HNSCC is a highly recurrant cancer, and outcomes with surgery and adjuvant treatment continue to be suboptimal for most patients. Immunotherapy, such as checkpoint inhibition with agents like pembrolizumab, has been of value in recurrent and metastatic disease, but its place in locally advanced disease treated with curative intent has remained unclear. This large phase 3 trial gives vital proof that the addition of pembrolizumab in both the neoadjuvant and adjuvant environments can enhance long-term outcomes.
This open-label, phase 3 randomized trial included patients with locally advanced HNSCC. The participants were randomly assigned in a 1:1 ratio to receive:
Pembrolizumab group: 2 cycles of neoadjuvant pembrolizumab and then 15 cycles of adjuvant pembrolizumab (200 mg every 3 weeks) plus standard treatment.
Control group: Standard treatment alone (surgery and radiotherapy ± cisplatin).

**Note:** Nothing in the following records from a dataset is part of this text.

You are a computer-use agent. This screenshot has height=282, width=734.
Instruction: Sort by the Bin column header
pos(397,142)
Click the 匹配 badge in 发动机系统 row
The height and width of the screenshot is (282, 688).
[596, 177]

The main endpoint was event-free survival (EFS), which was measured sequentially in patients with CPS ≥10, CPS ≥1, and the overall population.
Key Results
714 participants were randomized: 363 to pembrolizumab and 351 to control. Of these, 234 pembrolizumab vs. 231 control patients had CPS ≥10, and 347 pembrolizumab vs. 335 control patients had CPS ≥1.
Surgical completion rate: ~88% in both groups.
Median follow-up: 38.3 months.
Event-free survival at 36 months:
CPS ≥10 population: 59.8% (pembro) vs. 45.9% (control); HR 0.66; 95% CI 0.49–0.88; P=0.004.
CPS ≥1 population: 58.2% vs. 44.9%; HR 0.70; 95% CI 0.55–0.89; P=0.003.
Total population: 57.6% vs. 46.4%; HR 0.73; 95% CI 0.58–0.92; P=0.008.
Grade ≥3 treatment-related adverse events: 44.6% (pembro) vs. 42.9% (control).
Deaths due to treatment: 1.1% (pembro) vs. 0.3% (control).
Immune-mediated grade ≥3 adverse events: 10.0% in the pembro group.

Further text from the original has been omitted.